EXERCISE DETAILS: Go through the data and report how many lines include the word "node", giving only the number.

THE INPUT:
__________________________________________________
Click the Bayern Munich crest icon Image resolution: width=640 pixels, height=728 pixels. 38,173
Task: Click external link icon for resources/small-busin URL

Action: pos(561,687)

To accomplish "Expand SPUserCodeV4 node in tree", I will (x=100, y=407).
__________________________________________________
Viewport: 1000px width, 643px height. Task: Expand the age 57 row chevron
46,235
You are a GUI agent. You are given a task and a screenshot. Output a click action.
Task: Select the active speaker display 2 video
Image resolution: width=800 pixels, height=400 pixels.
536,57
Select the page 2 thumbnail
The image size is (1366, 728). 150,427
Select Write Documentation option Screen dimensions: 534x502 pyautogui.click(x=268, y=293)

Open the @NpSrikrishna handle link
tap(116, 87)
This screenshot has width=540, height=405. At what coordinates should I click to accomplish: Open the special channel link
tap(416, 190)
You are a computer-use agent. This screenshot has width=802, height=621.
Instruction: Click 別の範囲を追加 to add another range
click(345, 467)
__________________________________________________
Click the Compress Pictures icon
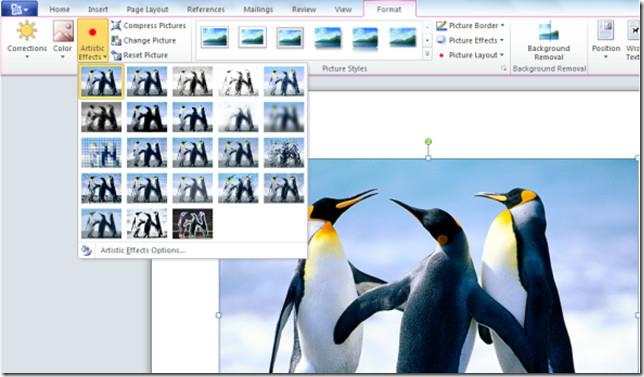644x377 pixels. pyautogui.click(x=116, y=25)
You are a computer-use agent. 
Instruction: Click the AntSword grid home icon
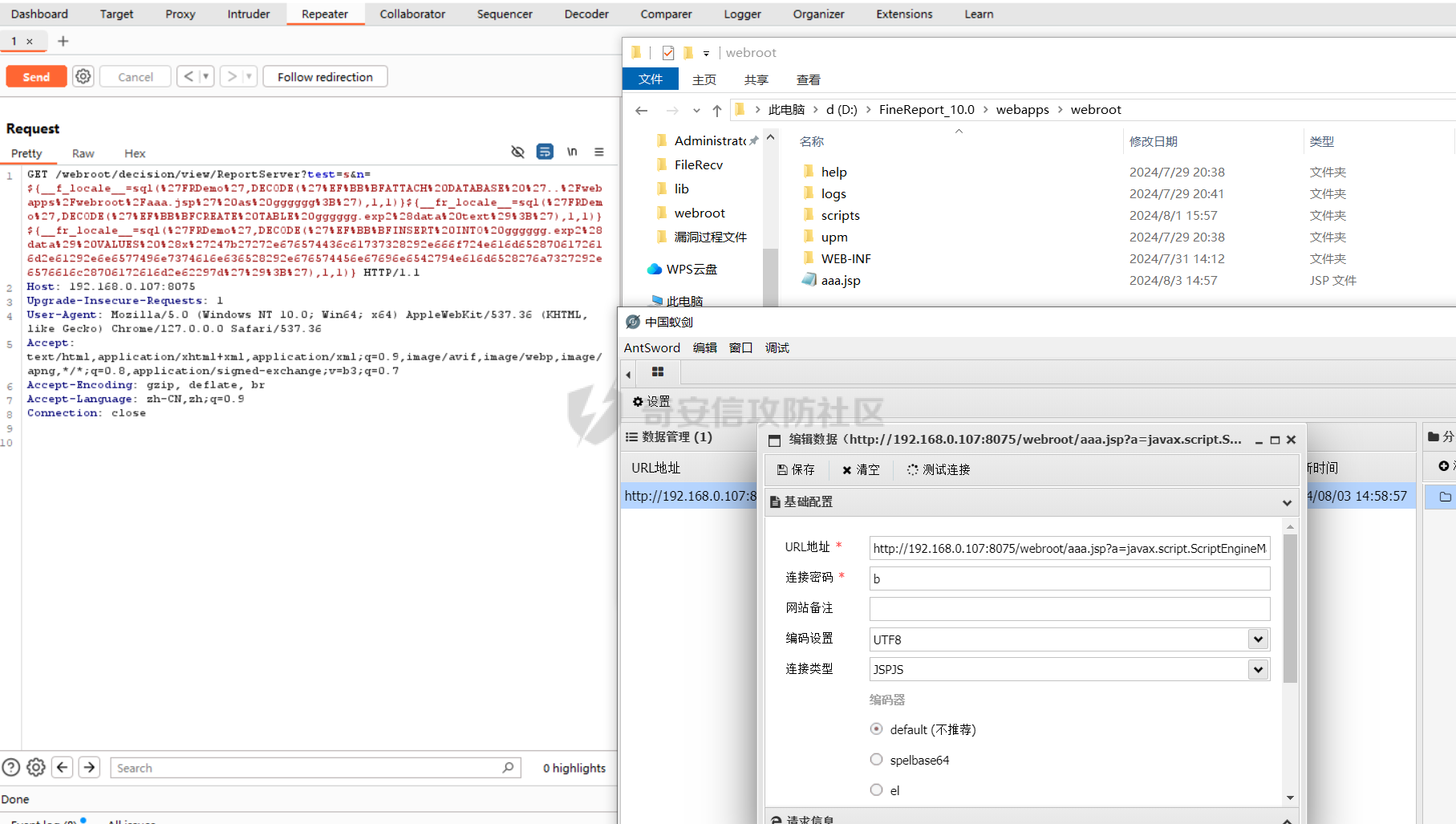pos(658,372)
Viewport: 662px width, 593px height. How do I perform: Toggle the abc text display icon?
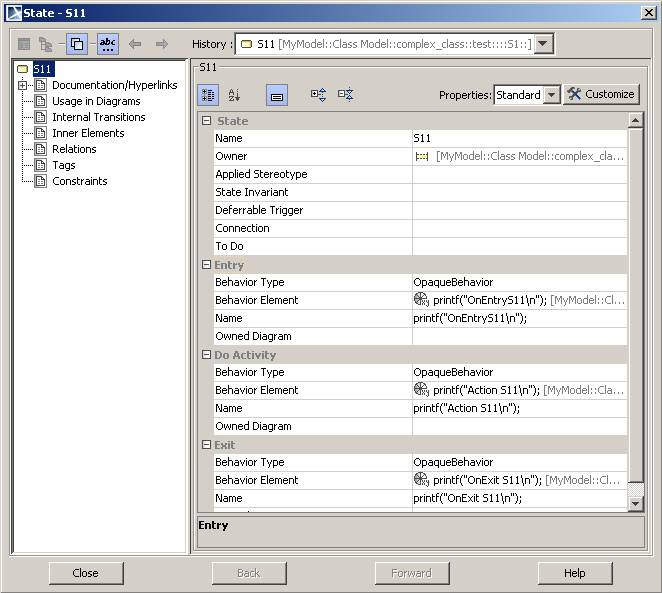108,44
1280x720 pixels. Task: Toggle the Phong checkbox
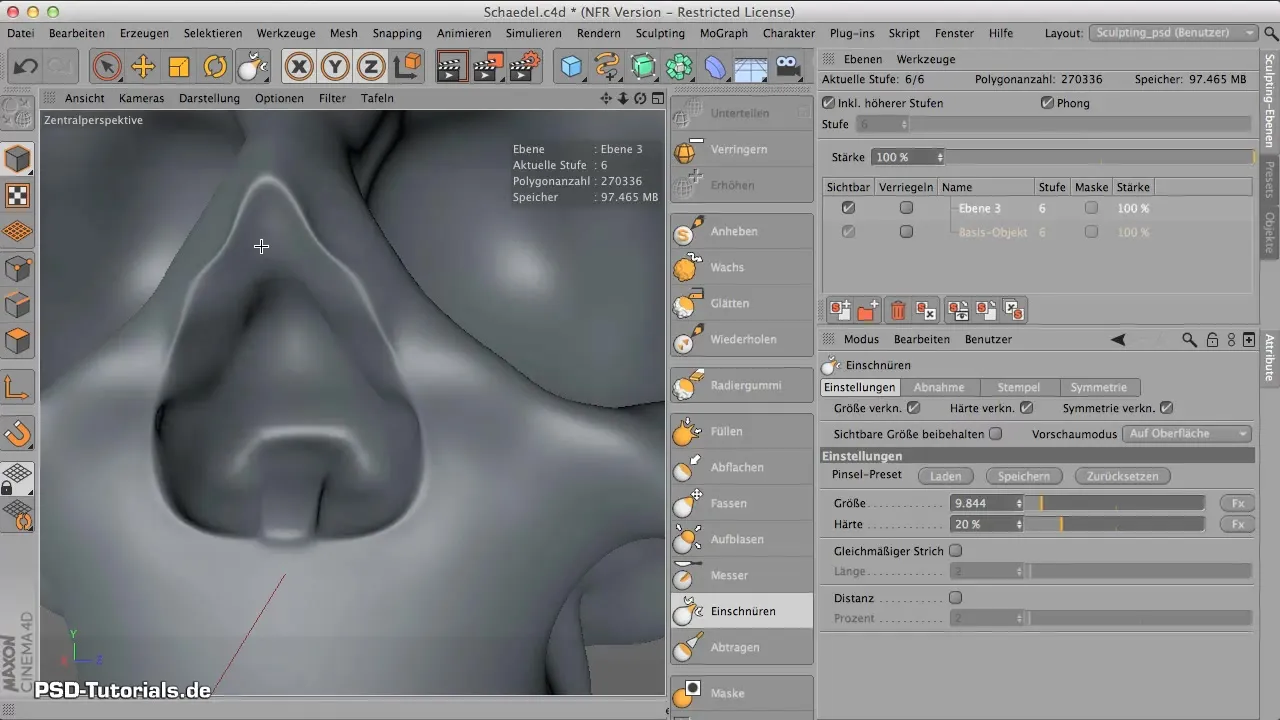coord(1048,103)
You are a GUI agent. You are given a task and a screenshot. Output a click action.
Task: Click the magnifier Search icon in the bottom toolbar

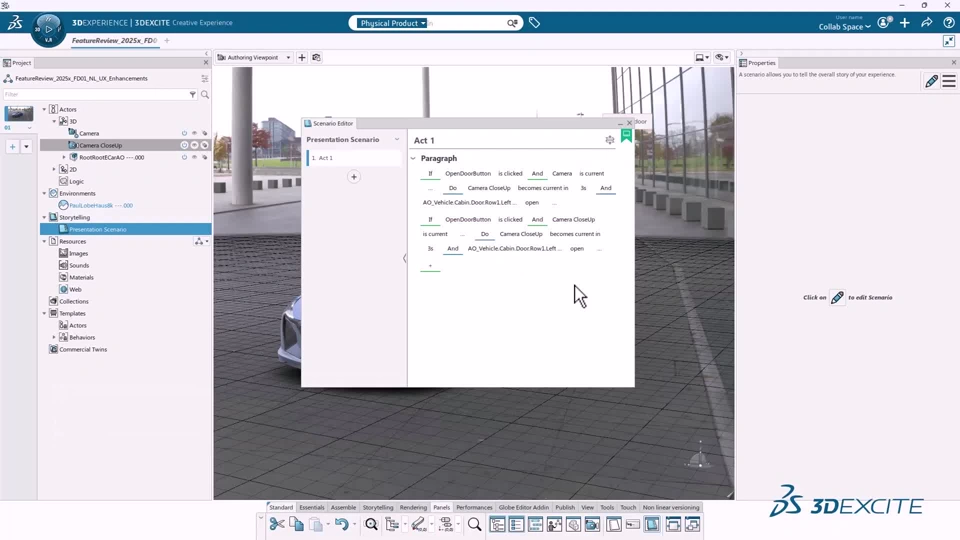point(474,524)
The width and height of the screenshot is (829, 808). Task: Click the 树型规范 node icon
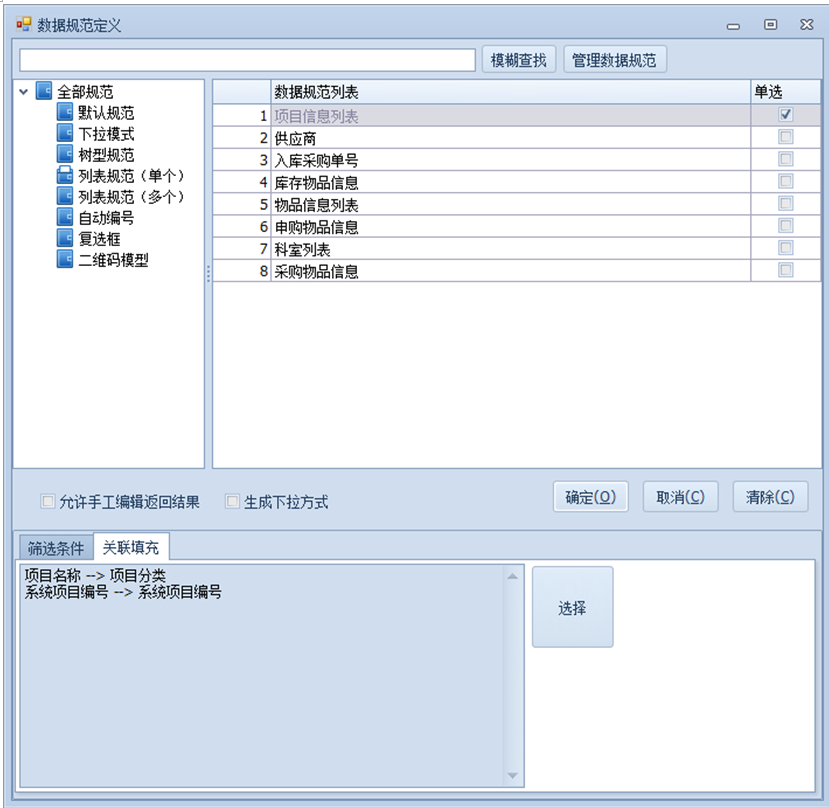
__________________________________________________
ANSWER FOR THIS EXERCISE: 2